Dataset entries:
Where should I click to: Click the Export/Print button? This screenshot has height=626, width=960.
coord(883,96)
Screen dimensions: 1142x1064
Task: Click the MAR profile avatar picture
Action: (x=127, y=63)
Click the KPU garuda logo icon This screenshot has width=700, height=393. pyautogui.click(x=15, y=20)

PROMPT: Each entry above is to be transcribed exactly as it was written.

RESULT:
Where should I click to: Click the Export/Print button? This screenshot has height=626, width=960.
coord(883,96)
Screen dimensions: 1142x1064
Task: Click the MAR profile avatar picture
Action: (x=127, y=63)
Click the KPU garuda logo icon This screenshot has width=700, height=393. pyautogui.click(x=15, y=20)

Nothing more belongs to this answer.